Members of the Academic and Student Affairs Committee gathered Thursday morning to discuss updates on the recent civic literacy survey given out to Boiler Gold Rush students as well as the BoilerConnect platform and both current and projected student enrollment growth.
The surveys were distributed to 7,926 email addresses, and about 36% of those students responded. Only 26.7% of those answers, or 2,114 responses, were accepted for analysis, according to trustee Cheryl Cooky.
The results show that incoming Purdue students appear to have greater civic knowledge than the general United States population. Additionally, the freshman class seems to display more civic knowledge than other college graduates in Indiana, according to Cooky.
The survey was comprised of two instruments used in previous studies. Twenty questions were taken from the Woodrow Wilson Foundation’s national survey and eight questions from the American National Election Studies.
Cooky said the civic literacy working group will next refine the survey, have the pilot survey given out in political science courses and present it to the University Senate’s Education Policy Committee by either the end of the fall semester or in early January 2020.
Trustee Vanessa Castagna had concerns about the survey.
“I’m not quite understanding why we’re modifying this tool,” Castagna said via phone, “and then, how does that tool get credibility? We’ve had that trouble before on surveys.”
Cooky said civic literacy plans are only at phase one and were intended to be modified, and eventually, the University could potentially develop its own survey instrument.
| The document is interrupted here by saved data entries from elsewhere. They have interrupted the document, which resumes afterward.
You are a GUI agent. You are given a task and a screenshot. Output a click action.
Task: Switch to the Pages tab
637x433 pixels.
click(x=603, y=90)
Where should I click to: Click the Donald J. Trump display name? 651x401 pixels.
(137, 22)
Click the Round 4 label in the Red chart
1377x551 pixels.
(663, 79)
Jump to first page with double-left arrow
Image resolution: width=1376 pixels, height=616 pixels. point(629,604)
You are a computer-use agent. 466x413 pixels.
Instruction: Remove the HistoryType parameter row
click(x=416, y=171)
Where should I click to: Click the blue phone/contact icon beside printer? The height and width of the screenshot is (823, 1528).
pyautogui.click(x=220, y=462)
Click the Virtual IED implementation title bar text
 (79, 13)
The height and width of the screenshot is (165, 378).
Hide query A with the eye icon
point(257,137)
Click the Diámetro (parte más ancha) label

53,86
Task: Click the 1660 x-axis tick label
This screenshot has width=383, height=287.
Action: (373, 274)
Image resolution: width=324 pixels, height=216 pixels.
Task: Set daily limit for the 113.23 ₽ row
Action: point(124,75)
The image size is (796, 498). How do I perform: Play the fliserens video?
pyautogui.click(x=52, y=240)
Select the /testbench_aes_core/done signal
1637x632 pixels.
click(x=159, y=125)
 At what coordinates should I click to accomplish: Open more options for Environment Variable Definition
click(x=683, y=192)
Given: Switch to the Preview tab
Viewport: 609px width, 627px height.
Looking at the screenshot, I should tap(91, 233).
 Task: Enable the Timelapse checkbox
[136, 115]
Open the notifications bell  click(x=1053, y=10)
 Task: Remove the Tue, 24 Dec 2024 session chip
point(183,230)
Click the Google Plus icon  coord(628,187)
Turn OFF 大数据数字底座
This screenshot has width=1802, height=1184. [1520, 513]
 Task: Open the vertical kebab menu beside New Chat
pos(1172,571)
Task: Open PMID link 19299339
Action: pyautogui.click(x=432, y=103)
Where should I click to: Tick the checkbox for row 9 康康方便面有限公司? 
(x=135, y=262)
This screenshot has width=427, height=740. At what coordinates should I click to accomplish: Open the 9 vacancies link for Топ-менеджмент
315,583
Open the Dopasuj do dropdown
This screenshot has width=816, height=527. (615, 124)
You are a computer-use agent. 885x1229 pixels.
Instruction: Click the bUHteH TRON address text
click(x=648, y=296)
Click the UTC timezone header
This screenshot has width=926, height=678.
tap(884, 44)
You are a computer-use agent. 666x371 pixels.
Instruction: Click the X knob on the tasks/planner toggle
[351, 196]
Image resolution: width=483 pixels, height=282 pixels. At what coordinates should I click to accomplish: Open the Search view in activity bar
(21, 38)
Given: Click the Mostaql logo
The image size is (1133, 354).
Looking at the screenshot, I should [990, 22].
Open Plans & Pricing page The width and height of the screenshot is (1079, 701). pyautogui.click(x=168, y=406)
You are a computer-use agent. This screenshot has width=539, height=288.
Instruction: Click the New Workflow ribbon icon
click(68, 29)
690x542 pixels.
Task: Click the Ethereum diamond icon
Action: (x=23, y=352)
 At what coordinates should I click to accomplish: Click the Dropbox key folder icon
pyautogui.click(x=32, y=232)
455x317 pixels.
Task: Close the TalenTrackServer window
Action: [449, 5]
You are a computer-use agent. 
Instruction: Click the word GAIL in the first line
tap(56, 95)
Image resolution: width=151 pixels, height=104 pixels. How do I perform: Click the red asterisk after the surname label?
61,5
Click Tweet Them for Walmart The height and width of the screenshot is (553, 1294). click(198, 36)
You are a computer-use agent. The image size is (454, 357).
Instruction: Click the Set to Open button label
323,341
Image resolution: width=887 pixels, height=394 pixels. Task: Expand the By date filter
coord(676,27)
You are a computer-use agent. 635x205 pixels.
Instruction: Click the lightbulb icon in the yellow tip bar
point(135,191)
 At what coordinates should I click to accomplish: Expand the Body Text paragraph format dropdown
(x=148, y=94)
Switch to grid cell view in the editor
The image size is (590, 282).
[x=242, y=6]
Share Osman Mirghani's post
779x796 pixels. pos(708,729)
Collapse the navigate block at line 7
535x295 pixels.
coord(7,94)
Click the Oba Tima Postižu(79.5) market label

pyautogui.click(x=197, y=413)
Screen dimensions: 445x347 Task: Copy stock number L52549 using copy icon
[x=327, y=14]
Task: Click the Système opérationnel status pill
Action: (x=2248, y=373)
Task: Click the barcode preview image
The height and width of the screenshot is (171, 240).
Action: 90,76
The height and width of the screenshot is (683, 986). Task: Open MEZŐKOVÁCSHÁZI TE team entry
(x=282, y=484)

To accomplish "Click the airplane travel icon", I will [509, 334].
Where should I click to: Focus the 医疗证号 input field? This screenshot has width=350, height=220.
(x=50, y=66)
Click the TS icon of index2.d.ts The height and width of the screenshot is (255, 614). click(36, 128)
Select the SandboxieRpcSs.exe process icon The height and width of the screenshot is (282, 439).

“We always envisioned the BGR survey as a starting point or phase one, as opposed to (thinking) this is a done deal,” Cooky said.
Possible plans for increasing civic literacy knowledge would be implementing a course requirement, creating an exam that students can take multiple times to pass, completing self-directed modules or taking a Cornerstone course.
BoilerConnect is an online platform that combines analytics with communication and workflow tools used by academic advisors, student success program staff and other faculty members, according to the Purdue BoilerConnect webpage.
The main goal of the platform is to “improve retention and graduation,” said Jay Akridge, the provost and executive vice president for academic affairs and diversity.
The platform has features such as an intervention assessment tool to measure student academic performance and a population health dashboard for academic directors or directors of centers to track the academic status of students by different categories, trustee Jenna Rickus said.
Akridge said the analytical tools from the platform have helped connect students with support resources on a large scale but also in a more personal way.
Student trustee Noah Scott agreed and shared his experience with having more than one advisor when switching majors.
“Because of this system, my old advisor was able to hand off my new advisor, in which now I have two, and they can handoff between each other,” Scott said.
Fall 2019 total undergraduate enrollment is 2,640 more than enrollment in fall 2017. This year’s fall enrollment surpassed the fall 2020 projection of 33,537 enrollments, according to the University’s long-term enrollment growth plan.
Budget allocations became effective on July 1, with $1.5 million in recurring investments that were mostly for instructional costs in the College of Science, the College of Engineering, the College of Liberal Arts and the Polytechnic Institute, said Cherise Hall, associate provost for finance and administration.
Work is underway to identify needed classroom space in fall 2020. The STEM Teaching Lab and new residence halls are still planned to become fully functional then, according to the enrollment plans.